### What to produce
Swap "Community" for "Forum" in the stretch from the line containing "Screen dimensions: 1347x528" through the end of the data, and give those lines again with nothing else changed. Leave the pictures out.

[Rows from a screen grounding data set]
^^^^^^^^

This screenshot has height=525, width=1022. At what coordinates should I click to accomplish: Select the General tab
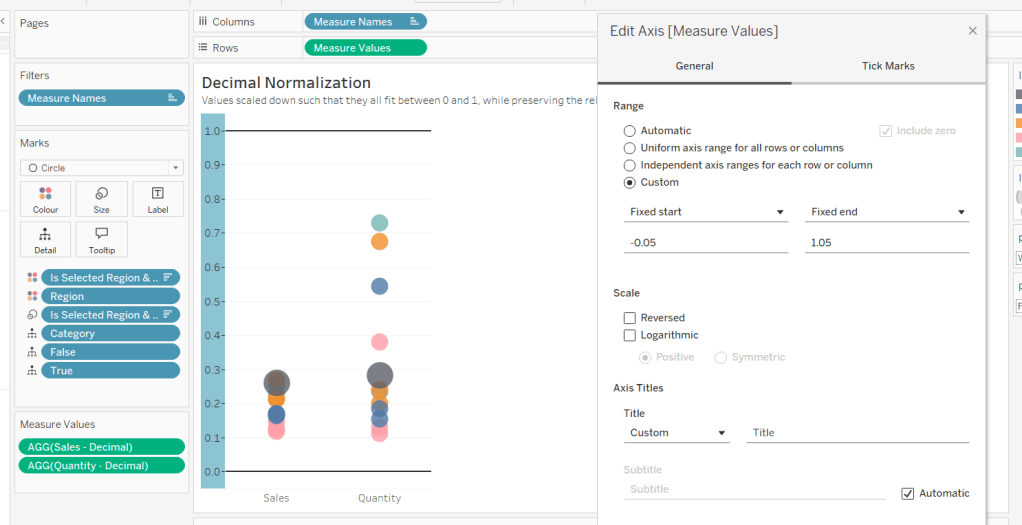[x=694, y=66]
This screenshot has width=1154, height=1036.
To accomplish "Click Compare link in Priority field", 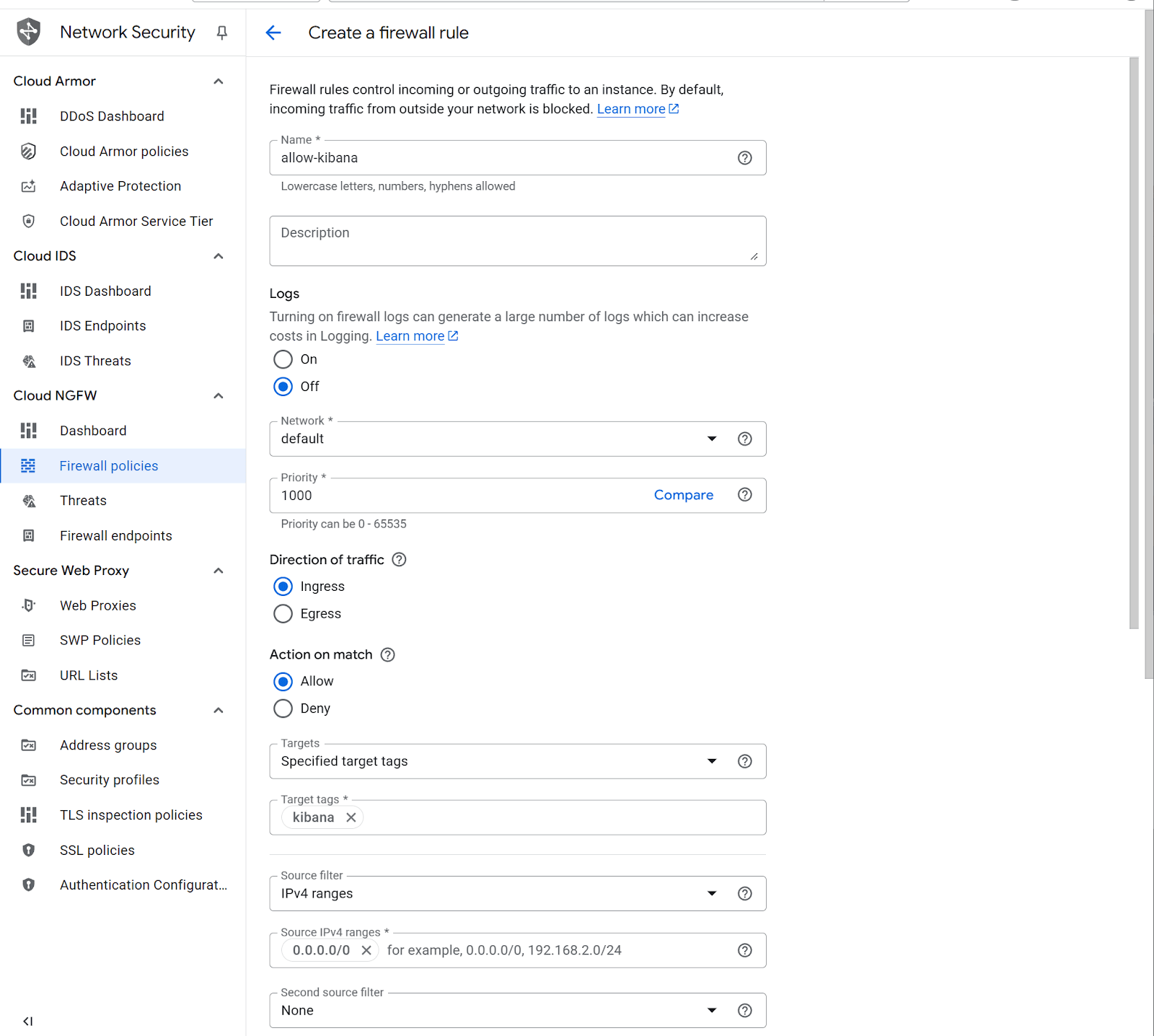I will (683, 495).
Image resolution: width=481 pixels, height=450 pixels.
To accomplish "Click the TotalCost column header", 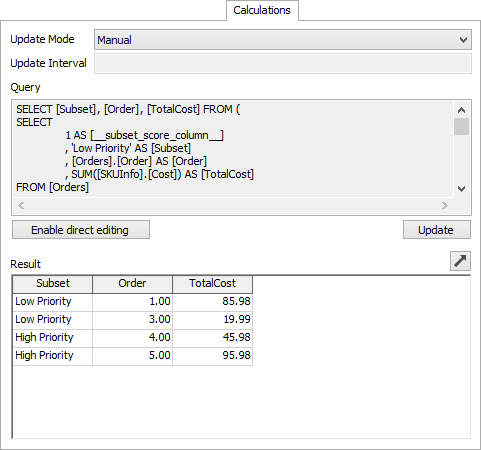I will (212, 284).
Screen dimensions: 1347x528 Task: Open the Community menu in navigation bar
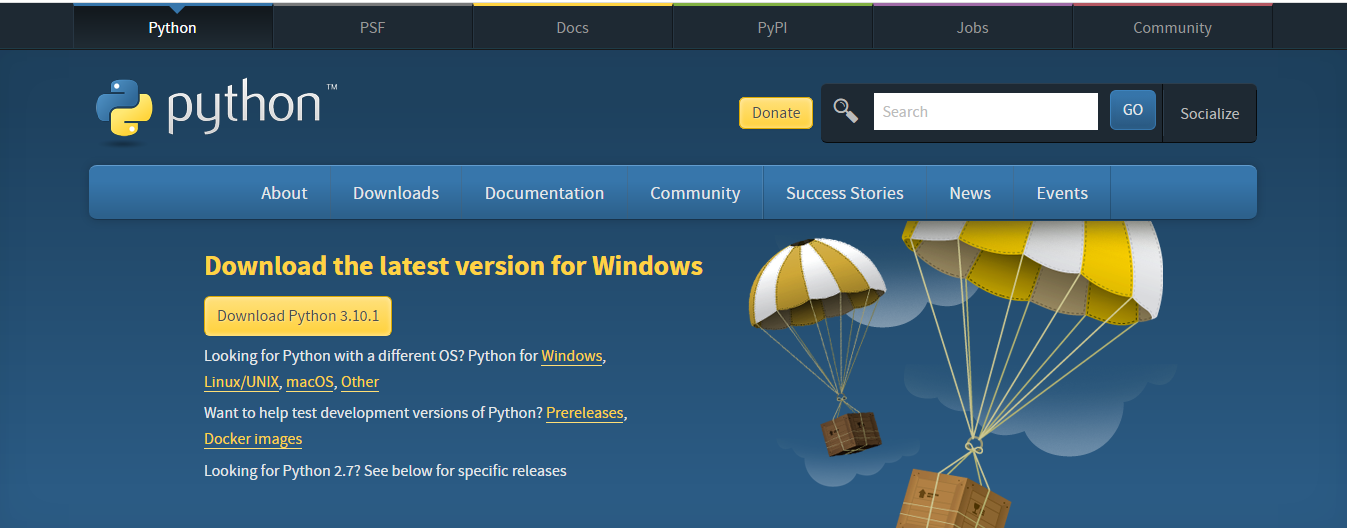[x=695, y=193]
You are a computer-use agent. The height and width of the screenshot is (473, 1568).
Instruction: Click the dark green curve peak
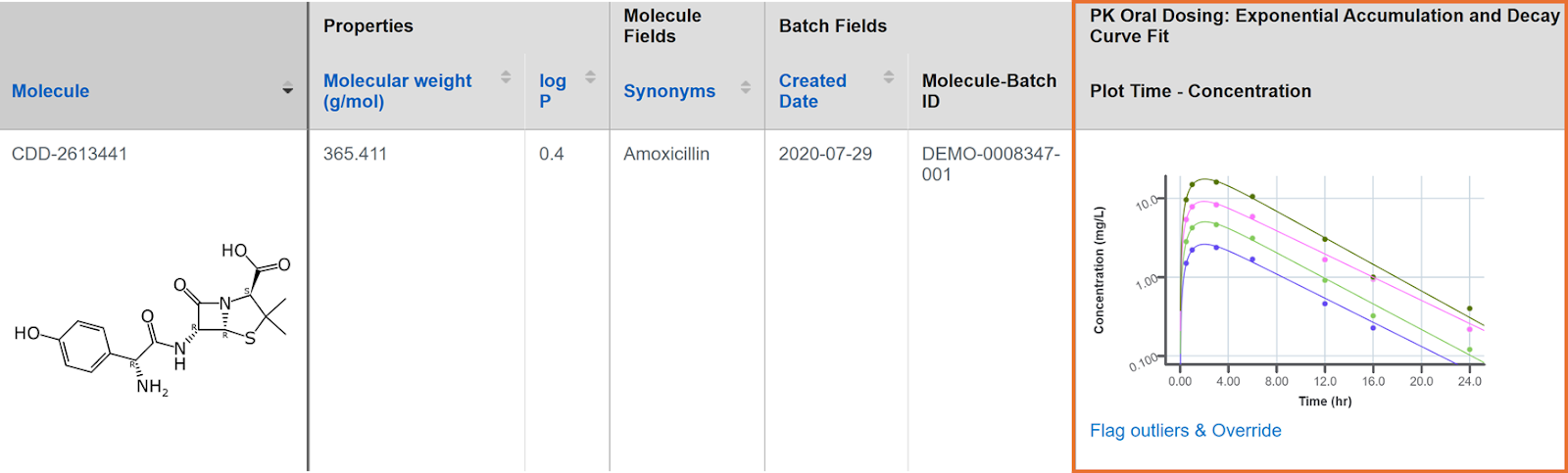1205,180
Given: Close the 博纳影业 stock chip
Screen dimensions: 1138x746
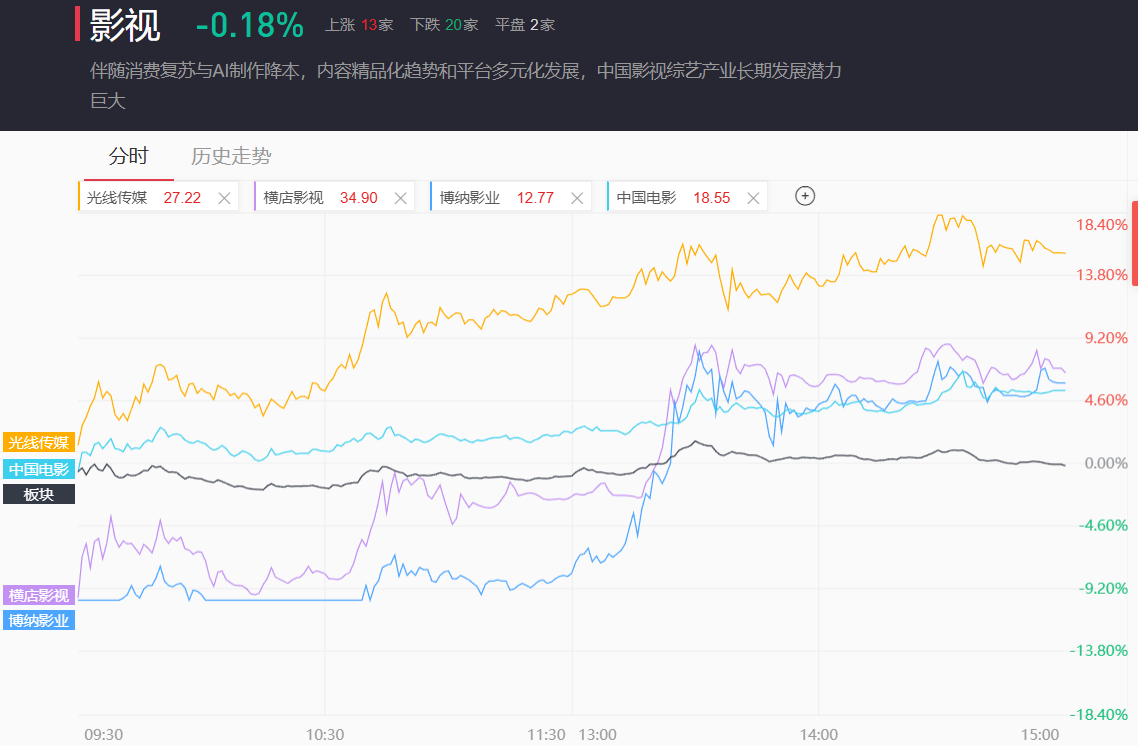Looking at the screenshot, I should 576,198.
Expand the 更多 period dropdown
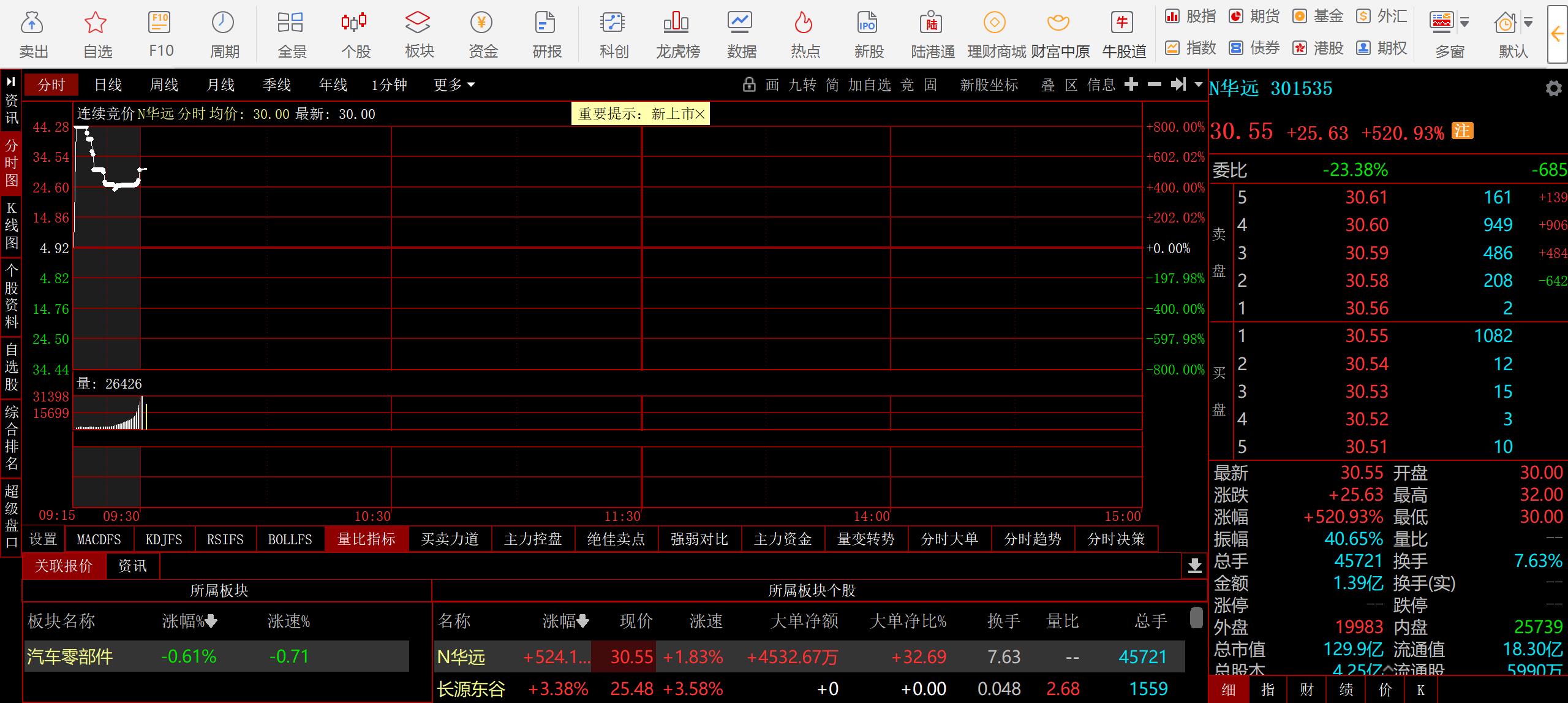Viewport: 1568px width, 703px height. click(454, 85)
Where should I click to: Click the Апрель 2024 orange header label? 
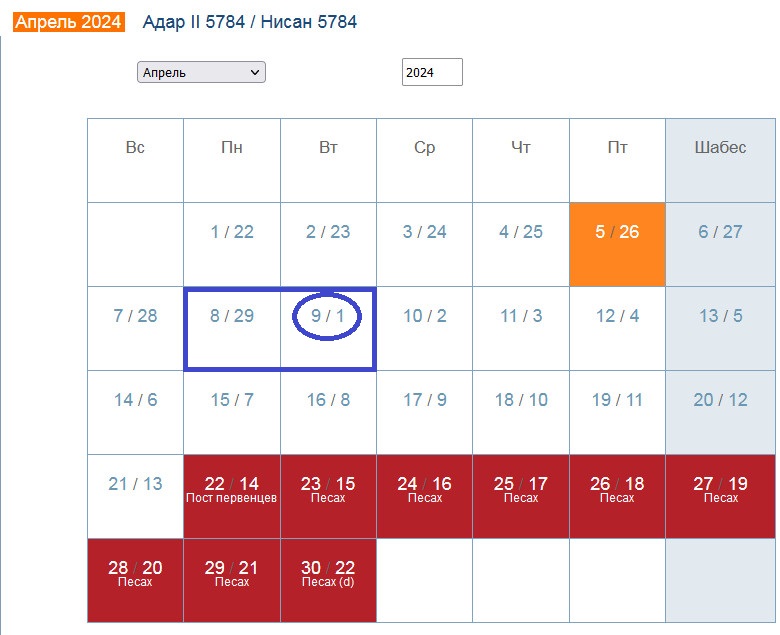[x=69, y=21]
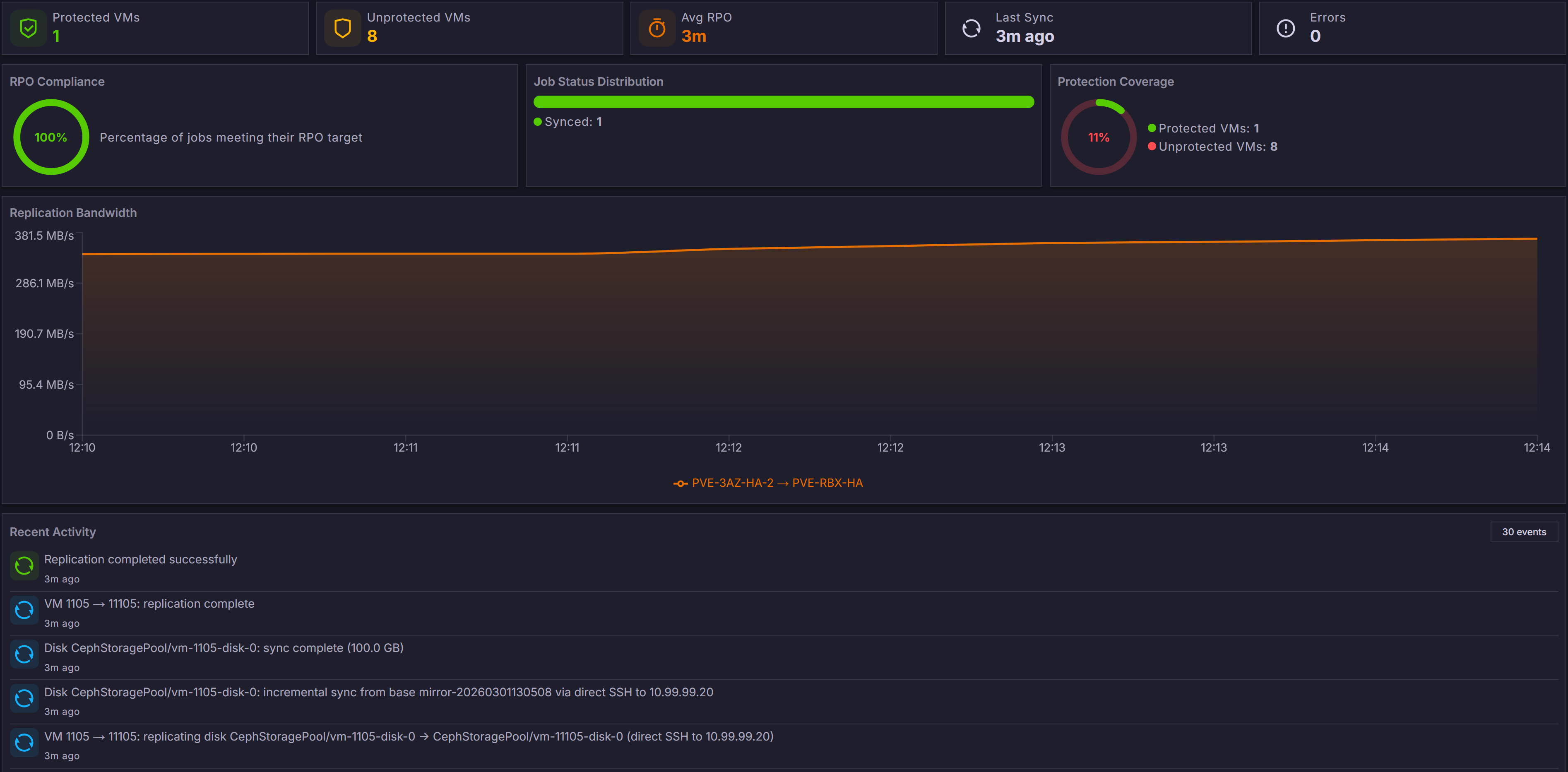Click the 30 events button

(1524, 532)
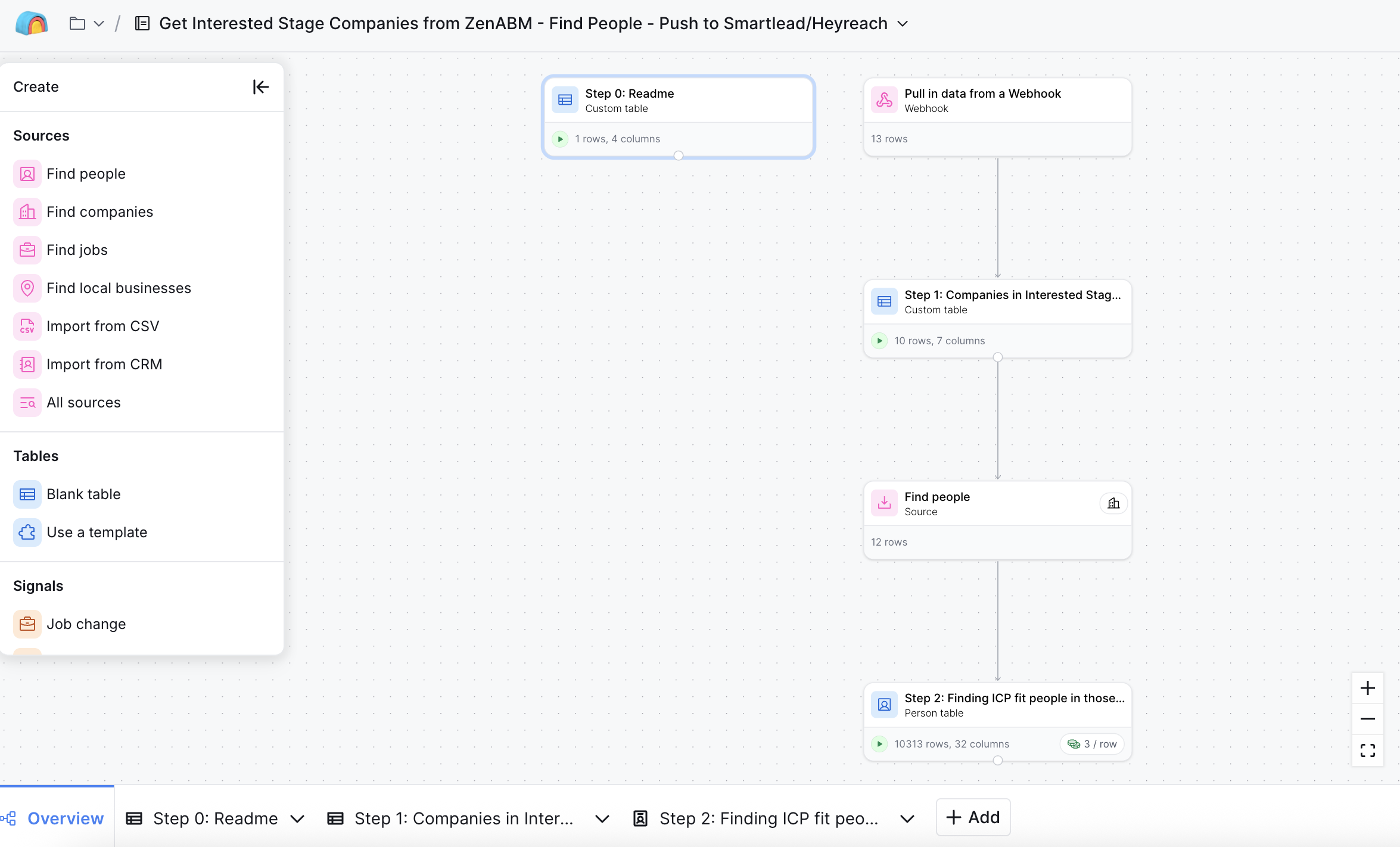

^^^^^^^^

### The completed task
Screen dimensions: 1347x528 Task: Open the Forum menu in navigation bar
[x=695, y=193]
You are a computer-use agent. The height and width of the screenshot is (473, 1568).
Instruction: Click the dark green curve peak
1205,180
Given: Close the 博纳影业 stock chip
Screen dimensions: 1138x746
Looking at the screenshot, I should 576,198.
Expand the 更多 period dropdown
Viewport: 1568px width, 703px height. click(454, 85)
Where should I click to: Click the Апрель 2024 orange header label? 
[x=69, y=21]
Click the 30 events button

(1524, 532)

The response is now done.